__Directions for this task__. Set down each line of the material that follows exactly, and leave its pictures out.

*** Records to process ***

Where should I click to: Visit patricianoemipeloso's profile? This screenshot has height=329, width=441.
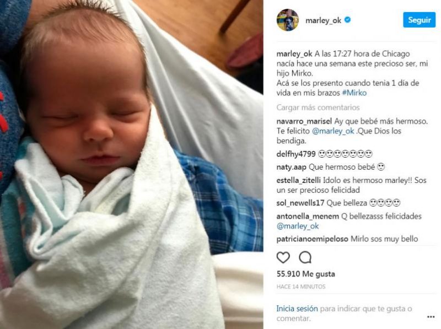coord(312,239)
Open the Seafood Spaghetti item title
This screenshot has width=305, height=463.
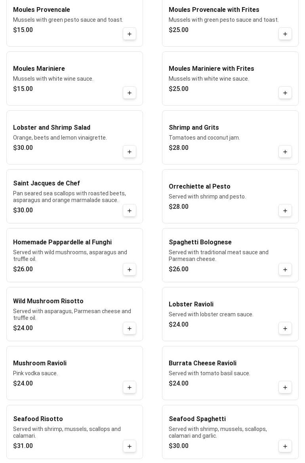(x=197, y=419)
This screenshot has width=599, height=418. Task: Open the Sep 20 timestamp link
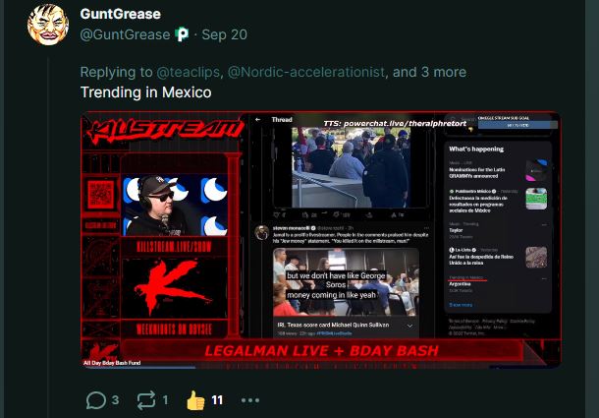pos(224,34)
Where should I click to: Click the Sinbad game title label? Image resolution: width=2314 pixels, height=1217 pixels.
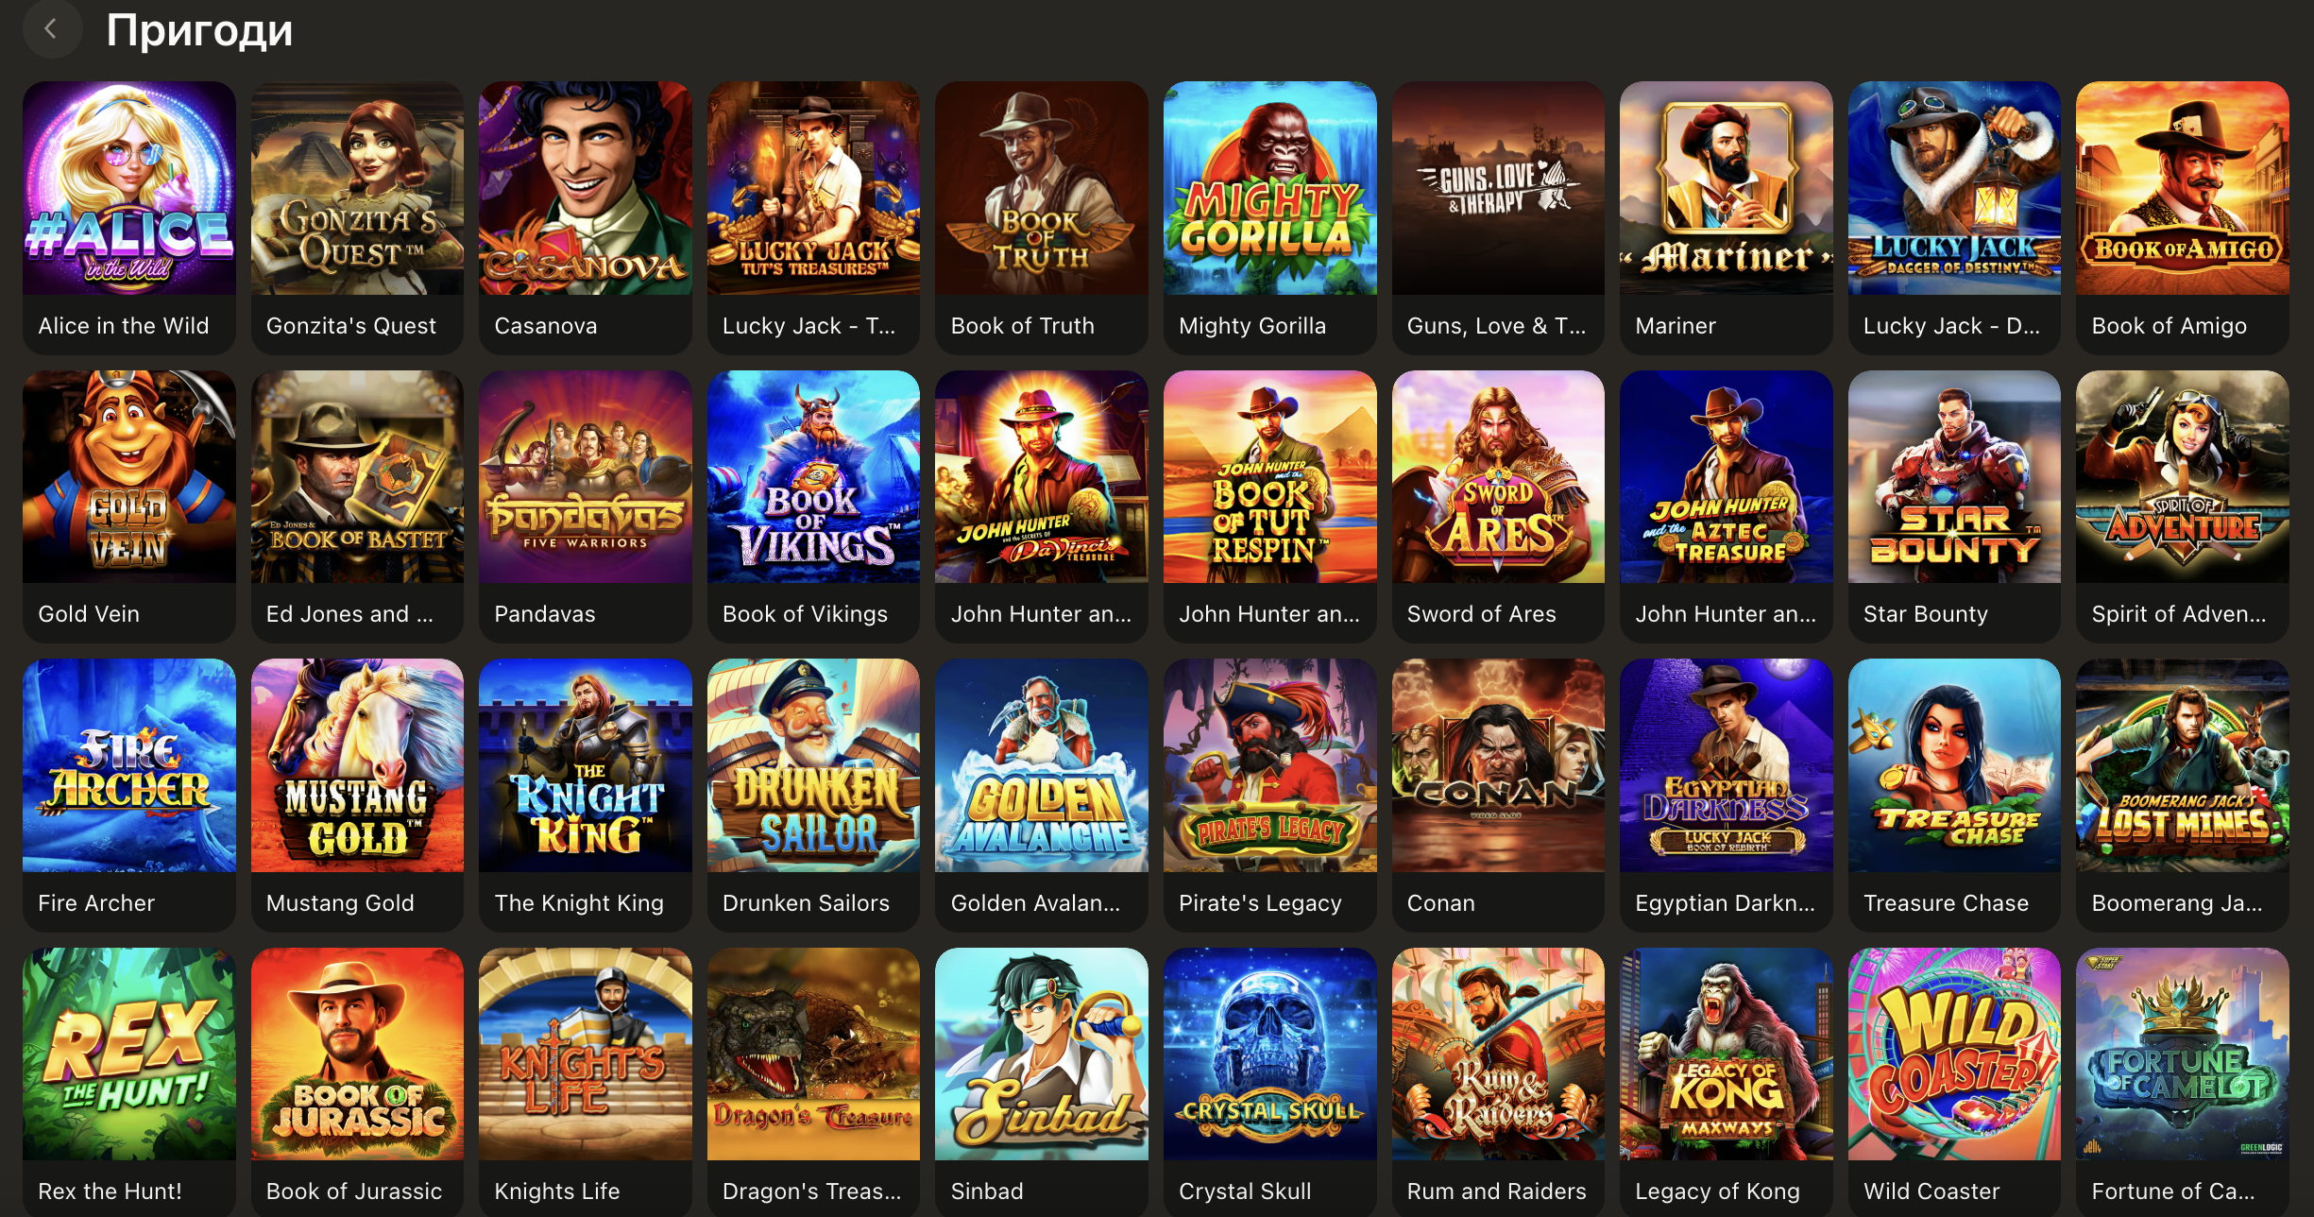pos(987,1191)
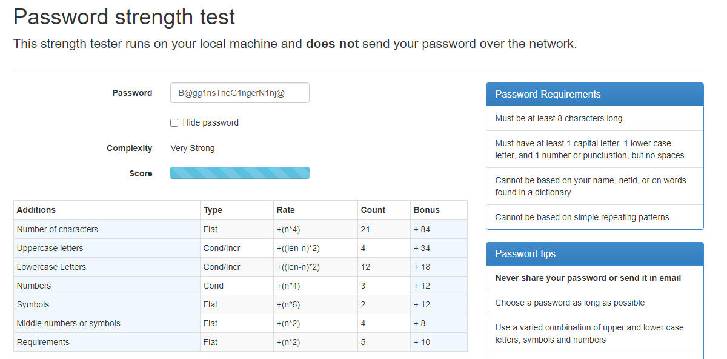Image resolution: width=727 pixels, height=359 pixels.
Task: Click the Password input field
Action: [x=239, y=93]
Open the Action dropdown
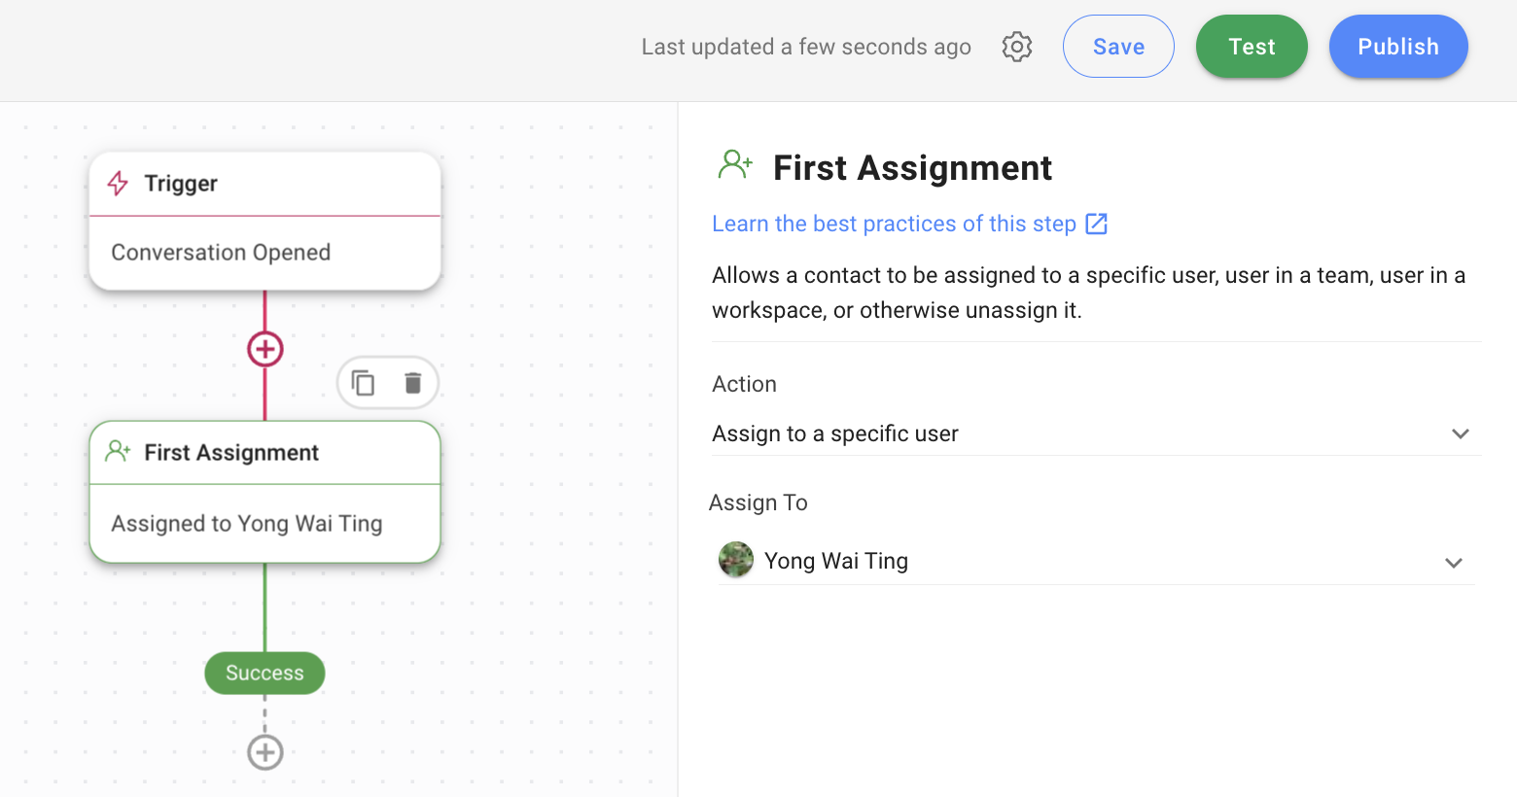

*** End of Records to process ***

__Output of the exercise__.
Where should I click to: Visit patricianoemipeloso's profile? This screenshot has height=329, width=441.
coord(312,239)
Open the Seafood Spaghetti item title
This screenshot has width=305, height=463.
(x=197, y=419)
This screenshot has width=599, height=418. Task: Open the Sep 20 timestamp link
pos(224,34)
Where should I click to: Click the Sinbad game title label? Image resolution: width=2314 pixels, height=1217 pixels.
pos(987,1191)
Image resolution: width=727 pixels, height=359 pixels.
Task: Click the Password input field
Action: [x=239, y=93]
Open the Action dropdown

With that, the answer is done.